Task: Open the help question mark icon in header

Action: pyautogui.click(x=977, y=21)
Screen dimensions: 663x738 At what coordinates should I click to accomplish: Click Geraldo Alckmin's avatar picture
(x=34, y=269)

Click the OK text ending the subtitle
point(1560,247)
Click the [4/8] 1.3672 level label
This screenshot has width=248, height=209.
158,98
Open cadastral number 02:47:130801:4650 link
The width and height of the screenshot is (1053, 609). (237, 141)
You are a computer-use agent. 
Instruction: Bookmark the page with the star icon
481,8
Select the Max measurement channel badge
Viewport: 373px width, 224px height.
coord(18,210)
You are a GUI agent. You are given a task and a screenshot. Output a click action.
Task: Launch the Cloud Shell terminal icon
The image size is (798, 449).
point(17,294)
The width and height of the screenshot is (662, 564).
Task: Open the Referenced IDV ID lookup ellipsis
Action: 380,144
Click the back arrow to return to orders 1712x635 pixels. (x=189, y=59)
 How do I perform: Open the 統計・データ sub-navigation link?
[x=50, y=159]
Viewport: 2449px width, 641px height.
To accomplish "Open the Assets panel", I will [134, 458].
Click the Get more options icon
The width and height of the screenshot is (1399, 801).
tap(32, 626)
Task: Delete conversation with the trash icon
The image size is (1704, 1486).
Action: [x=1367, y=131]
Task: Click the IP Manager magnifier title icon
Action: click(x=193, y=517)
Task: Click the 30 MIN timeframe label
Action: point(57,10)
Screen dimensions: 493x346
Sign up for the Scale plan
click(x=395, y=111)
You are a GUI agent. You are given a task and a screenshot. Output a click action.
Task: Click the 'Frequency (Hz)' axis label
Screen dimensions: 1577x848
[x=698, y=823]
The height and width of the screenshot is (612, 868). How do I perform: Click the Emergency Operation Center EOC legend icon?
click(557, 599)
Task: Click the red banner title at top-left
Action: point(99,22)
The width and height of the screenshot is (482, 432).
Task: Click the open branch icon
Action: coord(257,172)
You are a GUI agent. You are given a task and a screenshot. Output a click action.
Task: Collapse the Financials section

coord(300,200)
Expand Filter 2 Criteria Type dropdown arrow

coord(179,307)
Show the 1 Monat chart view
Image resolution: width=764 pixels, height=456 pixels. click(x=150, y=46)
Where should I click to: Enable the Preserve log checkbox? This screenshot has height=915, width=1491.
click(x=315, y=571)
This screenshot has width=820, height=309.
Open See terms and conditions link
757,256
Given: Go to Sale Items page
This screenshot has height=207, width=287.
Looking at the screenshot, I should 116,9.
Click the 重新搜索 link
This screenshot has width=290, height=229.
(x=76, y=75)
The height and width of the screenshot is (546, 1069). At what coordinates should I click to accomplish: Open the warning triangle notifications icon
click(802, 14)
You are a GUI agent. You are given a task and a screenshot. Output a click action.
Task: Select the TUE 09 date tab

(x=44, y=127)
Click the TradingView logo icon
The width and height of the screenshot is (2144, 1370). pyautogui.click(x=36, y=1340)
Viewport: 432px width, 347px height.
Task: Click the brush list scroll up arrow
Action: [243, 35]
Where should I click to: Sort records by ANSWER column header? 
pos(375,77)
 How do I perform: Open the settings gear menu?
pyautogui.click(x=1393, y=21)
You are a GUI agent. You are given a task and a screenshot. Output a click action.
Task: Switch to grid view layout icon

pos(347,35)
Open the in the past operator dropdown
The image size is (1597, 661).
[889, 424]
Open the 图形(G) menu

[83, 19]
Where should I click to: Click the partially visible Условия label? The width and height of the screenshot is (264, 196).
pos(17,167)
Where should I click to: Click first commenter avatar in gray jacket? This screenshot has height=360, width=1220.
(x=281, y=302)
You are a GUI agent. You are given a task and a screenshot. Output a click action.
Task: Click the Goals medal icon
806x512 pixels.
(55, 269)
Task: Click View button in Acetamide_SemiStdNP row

_WRITTEN TASK_
Reproduce the listing above, substituting "screen assistant" for every occurrence of "GUI agent" and leaving everything else unchanged.

_EXERCISE SOLUTION_
Task: Open the help question mark icon in header

Action: pyautogui.click(x=977, y=21)
Screen dimensions: 663x738 At what coordinates should I click to accomplish: Click Geraldo Alckmin's avatar picture
(x=34, y=269)

Click the OK text ending the subtitle
point(1560,247)
Click the [4/8] 1.3672 level label
This screenshot has width=248, height=209.
158,98
Open cadastral number 02:47:130801:4650 link
The width and height of the screenshot is (1053, 609). (237, 141)
You are a computer-use agent. 
Instruction: Bookmark the page with the star icon
481,8
Select the Max measurement channel badge
Viewport: 373px width, 224px height.
coord(18,210)
You are a screen assistant. You are given a task and a screenshot. Output a click action.
Task: Launch the Cloud Shell terminal icon
The image size is (798, 449).
point(17,294)
The width and height of the screenshot is (662, 564).
Task: Open the Referenced IDV ID lookup ellipsis
Action: 380,144
Click the back arrow to return to orders 1712x635 pixels. (x=189, y=59)
 How do I perform: Open the 統計・データ sub-navigation link?
[x=50, y=159]
Viewport: 2449px width, 641px height.
To accomplish "Open the Assets panel", I will [134, 458].
Click the Get more options icon
The width and height of the screenshot is (1399, 801).
tap(32, 626)
Task: Delete conversation with the trash icon
The image size is (1704, 1486).
Action: [x=1367, y=131]
Task: Click the IP Manager magnifier title icon
Action: click(x=193, y=517)
Task: Click the 30 MIN timeframe label
Action: point(57,10)
Screen dimensions: 493x346
Sign up for the Scale plan
click(x=395, y=111)
You are a screen assistant. You are given a task and a screenshot. Output a click action.
Task: Click the 'Frequency (Hz)' axis label
Screen dimensions: 1577x848
[x=698, y=823]
The height and width of the screenshot is (612, 868). How do I perform: Click the Emergency Operation Center EOC legend icon?
click(557, 599)
Task: Click the red banner title at top-left
Action: point(99,22)
The width and height of the screenshot is (482, 432).
Task: Click the open branch icon
Action: coord(257,172)
You are a screen assistant. You are given a task and a screenshot. Output a click action.
Task: Collapse the Financials section

coord(300,200)
Expand Filter 2 Criteria Type dropdown arrow

coord(179,307)
Show the 1 Monat chart view
Image resolution: width=764 pixels, height=456 pixels. click(x=150, y=46)
Where should I click to: Enable the Preserve log checkbox? This screenshot has height=915, width=1491.
click(x=315, y=571)
This screenshot has width=820, height=309.
Open See terms and conditions link
757,256
Given: Go to Sale Items page
This screenshot has height=207, width=287.
Looking at the screenshot, I should 116,9.
Click the 重新搜索 link
This screenshot has width=290, height=229.
(x=76, y=75)
The height and width of the screenshot is (546, 1069). At what coordinates should I click to accomplish: Open the warning triangle notifications icon
click(802, 14)
You are a screen assistant. You are given a task and a screenshot. Output a click action.
Task: Select the TUE 09 date tab

(x=44, y=127)
Click the TradingView logo icon
The width and height of the screenshot is (2144, 1370). pyautogui.click(x=36, y=1340)
Viewport: 432px width, 347px height.
Task: Click the brush list scroll up arrow
Action: [243, 35]
Where should I click to: Sort records by ANSWER column header? 
pos(375,77)
 How do I perform: Open the settings gear menu?
pyautogui.click(x=1393, y=21)
You are a screen assistant. You are given a task and a screenshot. Output a click action.
Task: Switch to grid view layout icon

pos(347,35)
Open the in the past operator dropdown
The image size is (1597, 661).
[889, 424]
Open the 图形(G) menu

[83, 19]
Where should I click to: Click the partially visible Условия label? The width and height of the screenshot is (264, 196).
pos(17,167)
Where should I click to: Click first commenter avatar in gray jacket? This screenshot has height=360, width=1220.
(x=281, y=302)
You are a screen assistant. You are given a task and a screenshot. Output a click action.
Task: Click the Goals medal icon
806x512 pixels.
(55, 269)
Task: Click View button in Acetamide_SemiStdNP row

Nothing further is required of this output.